Our moment invites us to give voices to an emerging planetary covenant. It is bringing fresh winds rooted in love to today's world. We are witnessing the melting old patterns of frozen mental, social and institutional constructs. We living a remarkable period of uncertainty and fermentation in our personal and social consciousness including, ecological sustainability, mental wellness, Labor’s resurgence, racism’s accountability, expanding acceptance of gender diversity and LGBTQI+ rights.

Photo by Patrick Hendry

Taking refuge in practice

In the midst of this fray Sila shines, pointing the way to goodness, kindness and safety. It is Sila’s shining light that can cause the natural morality in the human heart to rise to the cosmos and come back to serve all beings. It can activate the courage to transcend national egocentric ideologies and the comfort in outdated habit energies.

When we are perplexed on Sila’s path with confusions, temptations and weariness we can take refuge in practices that can help maintain our stability. These include, Samatha, Samapatti, and Dyana.

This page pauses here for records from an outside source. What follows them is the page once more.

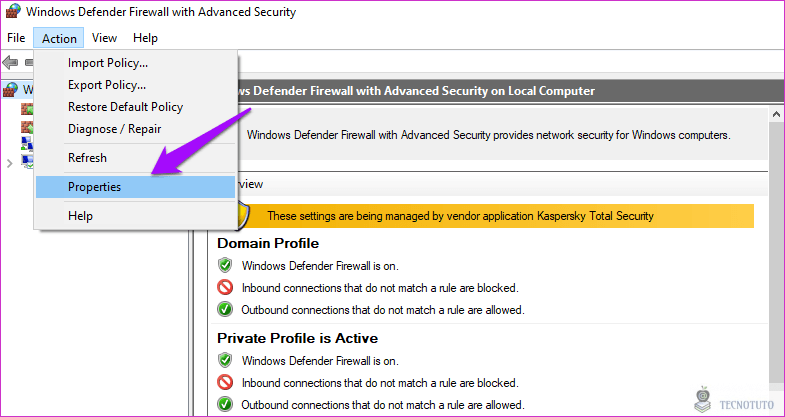Viewport: 785px width, 417px height.
Task: Click the back arrow toolbar icon
Action: point(10,63)
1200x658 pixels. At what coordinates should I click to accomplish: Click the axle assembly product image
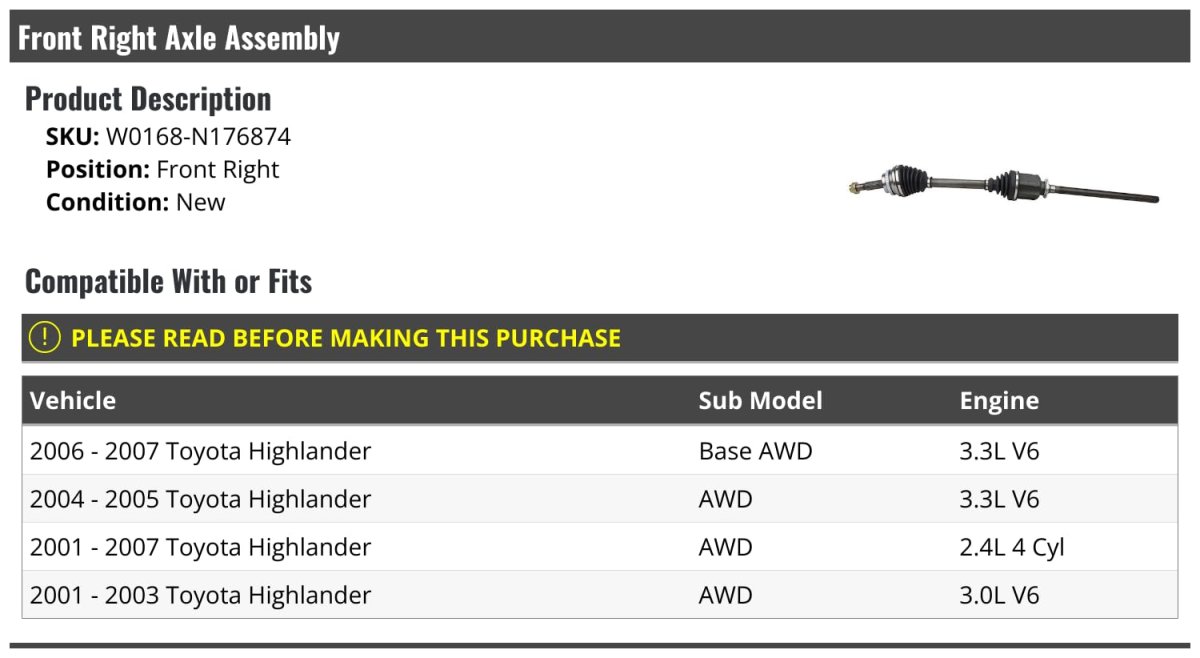coord(1003,187)
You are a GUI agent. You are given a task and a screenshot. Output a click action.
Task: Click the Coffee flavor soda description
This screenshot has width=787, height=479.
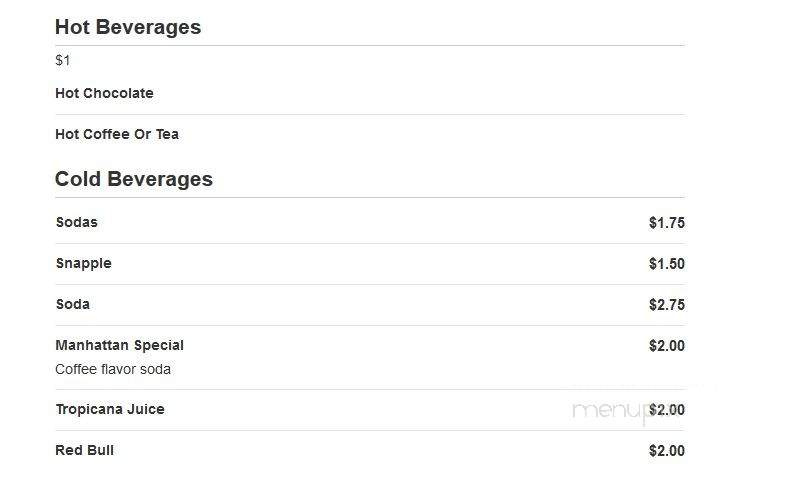[113, 370]
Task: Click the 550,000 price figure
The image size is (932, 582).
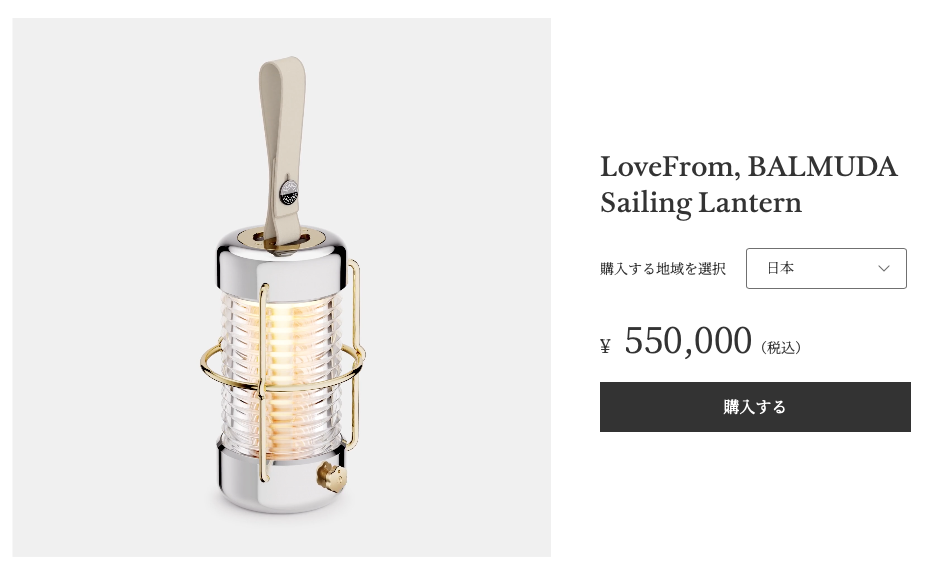Action: click(688, 341)
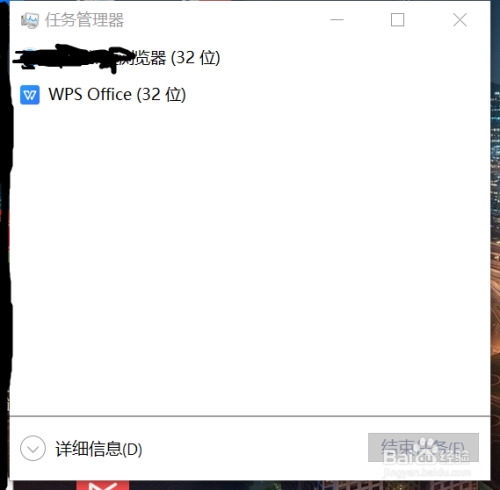The width and height of the screenshot is (500, 490).
Task: Maximize the 任务管理器 window
Action: click(397, 20)
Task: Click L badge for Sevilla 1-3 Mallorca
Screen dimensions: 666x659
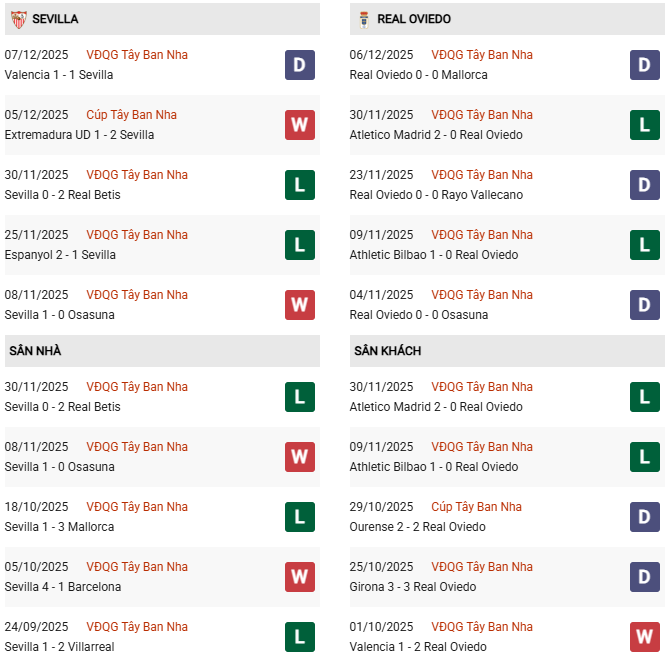Action: 299,517
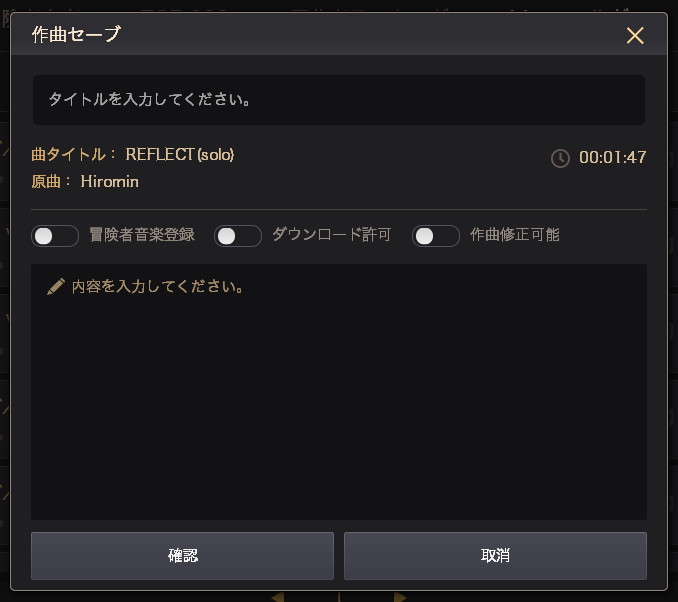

Samatha, cultivation of body-mind centered calm through meditative/resiliency practices. Samapatti is the practice of non-entanglement with our own or the world's suffering. It is non-attachment to outcome. This is crucial so it remains the Dharma we transit as best we can and not simply our unprocessed sorrow. Dyana cultivates skill and capacities of deeper looking with the realization of insight, here we can recognize and name our patterns of grasping, clinging, and attachment and taste the liberation that is possible as Sila takes up residence in your heart through practice.

You are enhanced as you touch the cosmos perfuming the world with sanity, safety and courage to be peace.